_What to work on_.
Using the records below, write out again exactly the lines that begin at the line containing "You are a computer-use agent. 1128x634" and end at the line containing "Modify the Franklin, MA #001 location", and no other lines.

_Stored items_.
- Opening Delimiter -
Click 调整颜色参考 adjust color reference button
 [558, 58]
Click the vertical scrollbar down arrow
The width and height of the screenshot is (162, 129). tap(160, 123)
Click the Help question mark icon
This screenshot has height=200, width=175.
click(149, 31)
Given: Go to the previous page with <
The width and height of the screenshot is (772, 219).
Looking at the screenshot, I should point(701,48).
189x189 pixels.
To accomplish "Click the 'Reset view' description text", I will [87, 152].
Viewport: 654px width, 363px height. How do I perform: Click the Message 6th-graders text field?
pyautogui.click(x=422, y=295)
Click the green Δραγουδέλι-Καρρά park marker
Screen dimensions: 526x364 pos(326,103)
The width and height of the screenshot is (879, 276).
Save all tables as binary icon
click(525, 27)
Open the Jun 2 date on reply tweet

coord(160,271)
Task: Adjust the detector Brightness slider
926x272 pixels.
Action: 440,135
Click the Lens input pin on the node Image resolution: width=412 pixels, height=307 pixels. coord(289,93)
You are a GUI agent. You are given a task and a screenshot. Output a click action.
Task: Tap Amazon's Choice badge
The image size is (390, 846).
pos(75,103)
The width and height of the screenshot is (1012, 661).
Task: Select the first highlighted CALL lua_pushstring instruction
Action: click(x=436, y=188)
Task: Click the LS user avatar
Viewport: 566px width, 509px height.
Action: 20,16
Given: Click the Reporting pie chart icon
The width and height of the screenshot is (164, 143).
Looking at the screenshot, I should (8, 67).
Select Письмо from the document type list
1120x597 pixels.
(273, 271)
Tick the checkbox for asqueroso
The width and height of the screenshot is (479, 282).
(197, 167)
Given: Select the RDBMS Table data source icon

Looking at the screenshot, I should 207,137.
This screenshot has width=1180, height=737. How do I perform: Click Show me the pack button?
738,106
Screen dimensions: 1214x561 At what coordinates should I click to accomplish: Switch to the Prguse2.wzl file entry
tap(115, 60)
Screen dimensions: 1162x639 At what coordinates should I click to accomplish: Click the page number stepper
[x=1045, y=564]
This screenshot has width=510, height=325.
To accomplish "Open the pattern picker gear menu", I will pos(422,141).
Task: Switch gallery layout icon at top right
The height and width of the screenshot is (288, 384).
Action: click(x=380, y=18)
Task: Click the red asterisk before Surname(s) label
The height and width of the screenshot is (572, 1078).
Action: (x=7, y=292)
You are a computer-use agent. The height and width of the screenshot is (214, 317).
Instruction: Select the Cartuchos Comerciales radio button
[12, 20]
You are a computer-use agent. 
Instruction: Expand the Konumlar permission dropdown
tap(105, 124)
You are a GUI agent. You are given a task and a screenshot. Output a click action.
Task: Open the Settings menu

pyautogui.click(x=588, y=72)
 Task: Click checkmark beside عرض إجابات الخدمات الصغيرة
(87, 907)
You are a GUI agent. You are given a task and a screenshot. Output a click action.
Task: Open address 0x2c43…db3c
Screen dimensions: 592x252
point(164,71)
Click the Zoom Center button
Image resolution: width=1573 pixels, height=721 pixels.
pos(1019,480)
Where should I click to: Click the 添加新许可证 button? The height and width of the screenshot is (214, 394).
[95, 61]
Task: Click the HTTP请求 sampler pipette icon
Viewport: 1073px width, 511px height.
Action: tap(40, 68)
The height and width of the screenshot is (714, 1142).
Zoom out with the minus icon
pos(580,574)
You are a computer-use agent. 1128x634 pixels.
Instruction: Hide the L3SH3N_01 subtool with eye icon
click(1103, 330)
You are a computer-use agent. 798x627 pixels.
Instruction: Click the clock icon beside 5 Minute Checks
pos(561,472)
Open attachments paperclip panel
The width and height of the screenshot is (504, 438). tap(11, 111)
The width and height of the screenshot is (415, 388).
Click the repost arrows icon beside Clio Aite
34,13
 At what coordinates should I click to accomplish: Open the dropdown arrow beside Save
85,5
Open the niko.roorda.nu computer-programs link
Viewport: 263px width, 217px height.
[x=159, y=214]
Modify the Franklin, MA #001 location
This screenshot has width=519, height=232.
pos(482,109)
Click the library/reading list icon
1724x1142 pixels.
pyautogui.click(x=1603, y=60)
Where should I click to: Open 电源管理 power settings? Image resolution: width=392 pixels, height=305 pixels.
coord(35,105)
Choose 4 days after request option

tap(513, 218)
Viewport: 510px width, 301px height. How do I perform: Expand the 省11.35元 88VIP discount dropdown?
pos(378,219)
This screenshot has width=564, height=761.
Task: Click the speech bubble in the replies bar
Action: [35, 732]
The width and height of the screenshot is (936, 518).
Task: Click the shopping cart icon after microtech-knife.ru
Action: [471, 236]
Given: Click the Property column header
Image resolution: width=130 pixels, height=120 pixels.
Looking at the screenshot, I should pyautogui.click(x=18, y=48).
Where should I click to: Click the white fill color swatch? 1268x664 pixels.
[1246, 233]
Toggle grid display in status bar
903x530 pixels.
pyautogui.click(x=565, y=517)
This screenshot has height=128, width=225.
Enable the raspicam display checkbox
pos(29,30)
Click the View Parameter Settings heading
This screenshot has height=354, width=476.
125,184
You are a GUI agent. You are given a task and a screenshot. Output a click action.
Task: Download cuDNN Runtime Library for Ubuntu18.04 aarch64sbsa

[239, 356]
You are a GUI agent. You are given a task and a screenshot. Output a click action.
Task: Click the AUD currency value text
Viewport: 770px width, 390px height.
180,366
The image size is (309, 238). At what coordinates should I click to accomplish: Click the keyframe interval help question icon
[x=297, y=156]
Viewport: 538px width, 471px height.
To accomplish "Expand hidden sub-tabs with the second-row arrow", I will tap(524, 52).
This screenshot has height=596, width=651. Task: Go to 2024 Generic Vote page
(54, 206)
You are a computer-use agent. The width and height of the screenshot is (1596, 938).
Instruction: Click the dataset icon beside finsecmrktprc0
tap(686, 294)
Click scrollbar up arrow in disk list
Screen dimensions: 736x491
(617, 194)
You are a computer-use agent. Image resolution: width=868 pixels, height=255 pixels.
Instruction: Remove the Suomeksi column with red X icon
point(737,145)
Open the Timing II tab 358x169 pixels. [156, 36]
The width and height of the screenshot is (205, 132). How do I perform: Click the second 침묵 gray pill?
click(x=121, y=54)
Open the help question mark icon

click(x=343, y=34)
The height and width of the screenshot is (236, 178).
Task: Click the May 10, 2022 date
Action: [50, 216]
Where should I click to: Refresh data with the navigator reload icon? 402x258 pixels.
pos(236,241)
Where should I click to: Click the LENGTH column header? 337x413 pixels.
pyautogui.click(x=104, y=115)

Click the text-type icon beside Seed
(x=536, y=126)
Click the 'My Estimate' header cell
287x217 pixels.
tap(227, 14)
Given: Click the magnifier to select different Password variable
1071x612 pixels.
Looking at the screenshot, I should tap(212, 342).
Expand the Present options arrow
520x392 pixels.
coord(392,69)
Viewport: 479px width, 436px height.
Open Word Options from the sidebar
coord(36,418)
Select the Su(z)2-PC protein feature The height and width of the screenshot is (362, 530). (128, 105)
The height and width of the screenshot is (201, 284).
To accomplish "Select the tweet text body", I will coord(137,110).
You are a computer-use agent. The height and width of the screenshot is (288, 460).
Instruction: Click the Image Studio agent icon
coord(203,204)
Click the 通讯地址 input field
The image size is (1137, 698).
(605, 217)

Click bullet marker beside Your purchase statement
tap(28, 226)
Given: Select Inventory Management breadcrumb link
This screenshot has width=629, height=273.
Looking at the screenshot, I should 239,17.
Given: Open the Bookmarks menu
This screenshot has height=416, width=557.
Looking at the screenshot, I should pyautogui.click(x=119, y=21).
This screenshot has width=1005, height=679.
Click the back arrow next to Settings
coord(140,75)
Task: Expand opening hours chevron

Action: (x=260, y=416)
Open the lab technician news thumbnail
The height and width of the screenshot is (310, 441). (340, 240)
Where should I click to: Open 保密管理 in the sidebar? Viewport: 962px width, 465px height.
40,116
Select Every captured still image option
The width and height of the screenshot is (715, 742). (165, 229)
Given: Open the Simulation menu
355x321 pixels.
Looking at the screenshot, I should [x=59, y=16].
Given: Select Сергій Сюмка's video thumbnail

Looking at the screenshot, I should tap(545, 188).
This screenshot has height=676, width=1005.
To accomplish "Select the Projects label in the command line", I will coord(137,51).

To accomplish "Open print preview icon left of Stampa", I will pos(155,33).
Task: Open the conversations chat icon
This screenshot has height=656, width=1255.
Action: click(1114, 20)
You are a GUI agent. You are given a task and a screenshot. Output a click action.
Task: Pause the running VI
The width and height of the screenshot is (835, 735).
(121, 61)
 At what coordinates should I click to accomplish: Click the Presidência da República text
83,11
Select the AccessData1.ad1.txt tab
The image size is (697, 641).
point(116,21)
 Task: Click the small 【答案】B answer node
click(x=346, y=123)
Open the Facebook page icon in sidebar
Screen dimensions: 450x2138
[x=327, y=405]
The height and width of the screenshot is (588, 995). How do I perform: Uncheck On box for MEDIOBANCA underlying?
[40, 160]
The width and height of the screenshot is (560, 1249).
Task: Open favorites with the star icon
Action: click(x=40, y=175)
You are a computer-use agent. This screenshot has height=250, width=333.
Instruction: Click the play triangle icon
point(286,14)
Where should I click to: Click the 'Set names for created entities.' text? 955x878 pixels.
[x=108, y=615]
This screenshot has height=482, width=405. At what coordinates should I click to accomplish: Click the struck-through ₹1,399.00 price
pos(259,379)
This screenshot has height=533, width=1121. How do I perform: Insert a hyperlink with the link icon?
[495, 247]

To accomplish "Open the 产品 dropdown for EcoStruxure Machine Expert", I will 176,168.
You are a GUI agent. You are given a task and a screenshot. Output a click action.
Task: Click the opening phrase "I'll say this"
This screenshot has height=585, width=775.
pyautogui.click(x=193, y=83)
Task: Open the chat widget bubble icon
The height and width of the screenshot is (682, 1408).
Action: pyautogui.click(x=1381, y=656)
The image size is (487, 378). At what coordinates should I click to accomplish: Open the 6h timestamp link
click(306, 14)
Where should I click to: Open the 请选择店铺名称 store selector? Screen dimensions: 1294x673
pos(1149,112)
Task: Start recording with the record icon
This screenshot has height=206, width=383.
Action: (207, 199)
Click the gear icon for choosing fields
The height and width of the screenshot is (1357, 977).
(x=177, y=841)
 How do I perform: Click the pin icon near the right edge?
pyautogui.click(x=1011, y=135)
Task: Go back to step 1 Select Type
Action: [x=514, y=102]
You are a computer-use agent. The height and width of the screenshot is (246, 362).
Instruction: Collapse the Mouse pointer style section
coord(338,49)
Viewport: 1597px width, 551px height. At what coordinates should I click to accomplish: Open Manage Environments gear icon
- Closing Delimiter -
_Exercise result_.
You are a computer-use agent. 1128x634 pixels.
Instruction: Hide the L3SH3N_01 subtool with eye icon
click(1103, 330)
You are a computer-use agent. 798x627 pixels.
Instruction: Click the clock icon beside 5 Minute Checks
pos(561,472)
Open attachments paperclip panel
The width and height of the screenshot is (504, 438). tap(11, 111)
The width and height of the screenshot is (415, 388).
Click the repost arrows icon beside Clio Aite
34,13
 At what coordinates should I click to accomplish: Open the dropdown arrow beside Save
85,5
Open the niko.roorda.nu computer-programs link
Viewport: 263px width, 217px height.
[x=159, y=214]
Modify the Franklin, MA #001 location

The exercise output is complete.